ここになんとなく罪悪感を感じてしまうことがあるのは「全員に等しく同じサービスを提供しなければならない」という思い込みがあるからでしょうか。

総じて、おもてなしのなんたるかを知るのにはとても参考になる本でした。
クレドカードがあるとか、従業員1人1人に1日2000ドルの決裁権があるとか、この記事に記載していない具体的なエピソードは本の中にたくさんあるのですが、リッツ・カールトンというブランドがどのようにして作り上げられていったのか、という部分については、普段から従業員が「日常の考え方をどのようにしていくのか」というところに思いを馳せる習慣があるのだろうということを感じました。
マンガの中に出てくる会話で

「リッツ・カールトンだとこんな問題は起こらないんだろうね」
「まぁね うちのホテルはファンがファンを連れてくるからいつだって大盛況」
「それはリッツ・カールトンってブランドがあるからでしょ」
「それは逆だよ 僕たちがお客様に喜んでもらいたいと思ってサービスを超えるサービスをし続けたことで ファンがファンを呼んでくれるホテルになったんだ」
(Kindle版より引用 位置No.62~)

というのがありました。
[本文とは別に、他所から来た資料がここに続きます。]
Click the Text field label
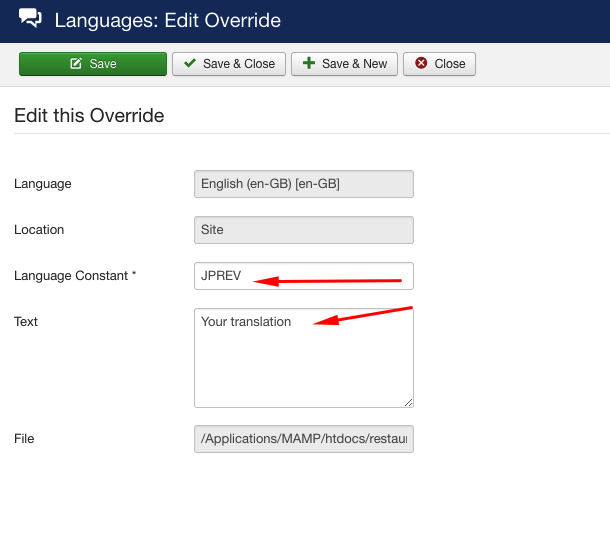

「今」の状況を見れば確かに、築き上げたブランドが人を呼ぶという側面もあるのだろうと思いますが、その根底にはまず「どういうホテルでありたいか」というマインドがあって、それを続けていたからそうなっていったのだろうなと想像します。

誇りと喜びを持って仕事にあたる、というところを大切にして、まずは自分から、理想とする挨拶、おもてなしの心を体現していけたらいいなあと思う本でした。